━━━━━ DATA UNDER STUDY

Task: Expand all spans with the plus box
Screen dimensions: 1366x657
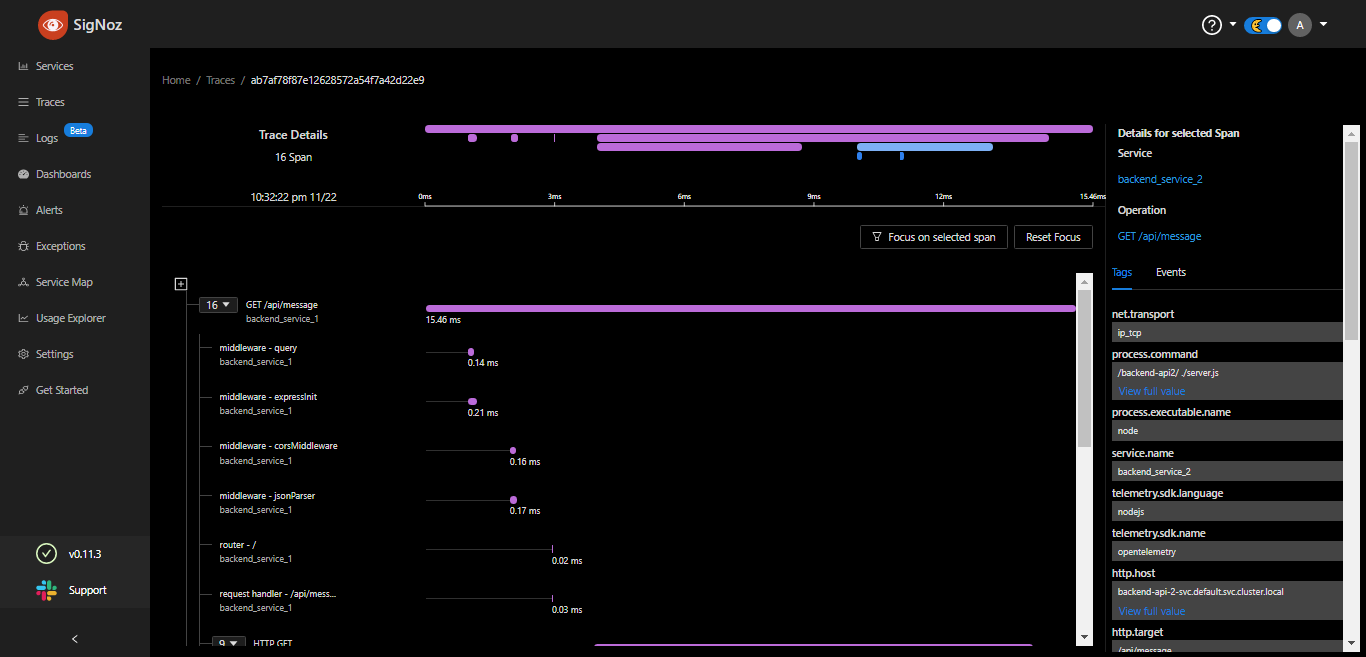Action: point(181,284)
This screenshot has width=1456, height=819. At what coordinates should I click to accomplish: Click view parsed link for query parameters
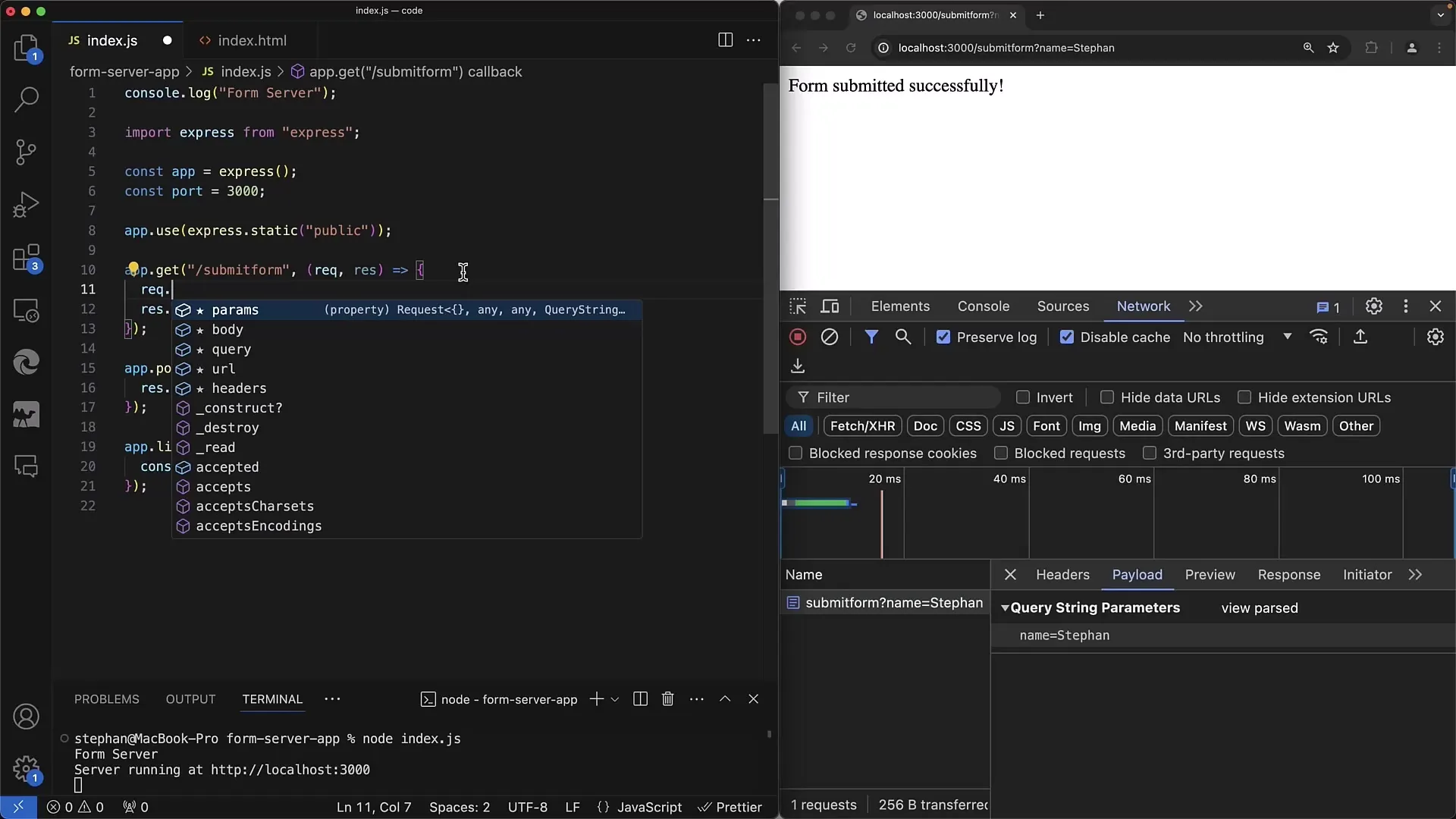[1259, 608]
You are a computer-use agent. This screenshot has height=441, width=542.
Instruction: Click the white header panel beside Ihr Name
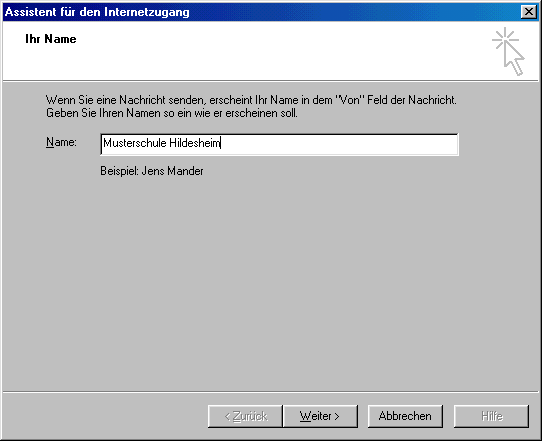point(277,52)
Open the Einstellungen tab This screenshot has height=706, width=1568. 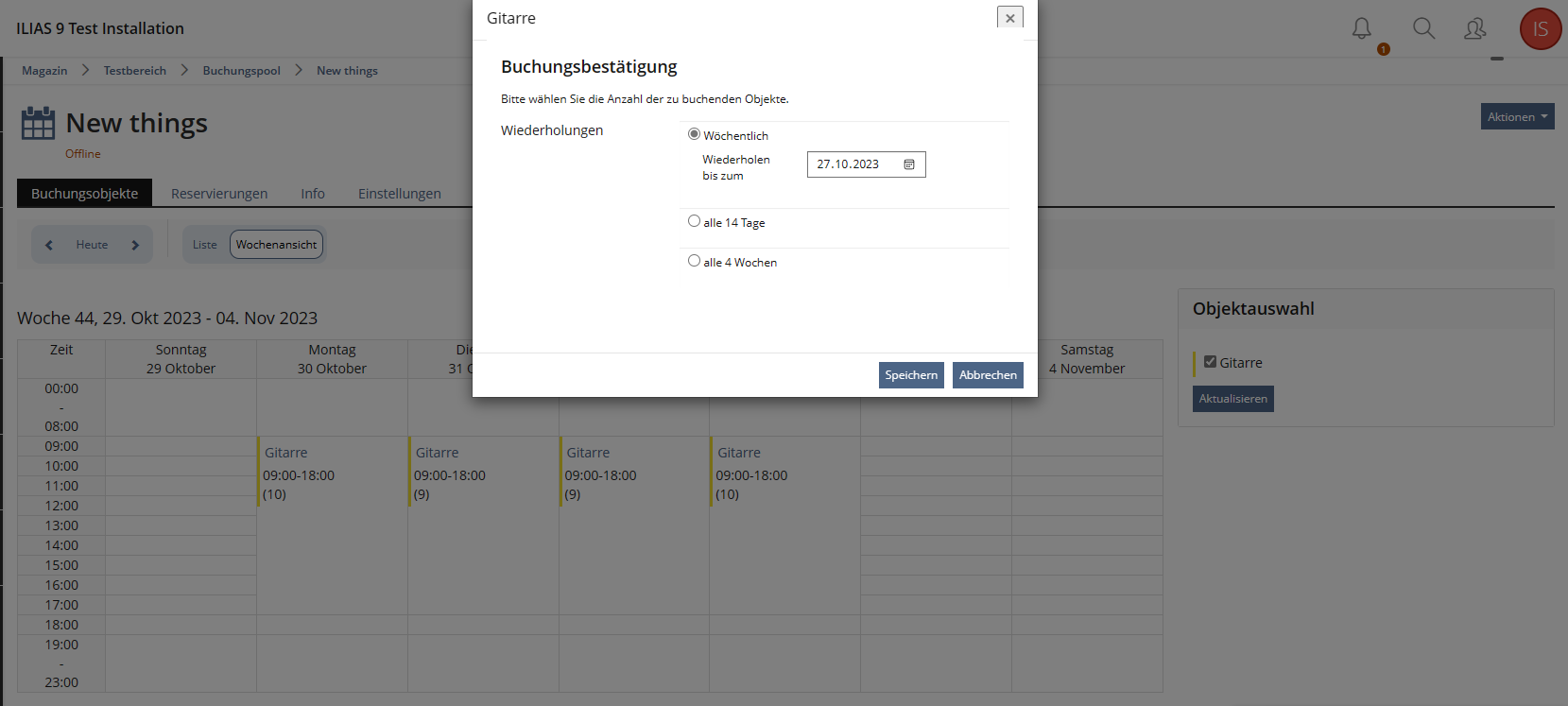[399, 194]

━━━━━━━━━━

ASSIGNMENT:
Up to and including the line that holds "You are a computer-use", restate word for word each line of the records from their start, and only those lines, leaving out the pictures.

ANSWER TO THIS TASK:
Task: Expand all spans with the plus box
Screen dimensions: 1366x657
Action: point(181,284)
This screenshot has width=1456, height=819. At what coordinates should I click to accomplish: Click view parsed link for query parameters
[1259, 608]
You are a computer-use agent. This screenshot has height=441, width=542.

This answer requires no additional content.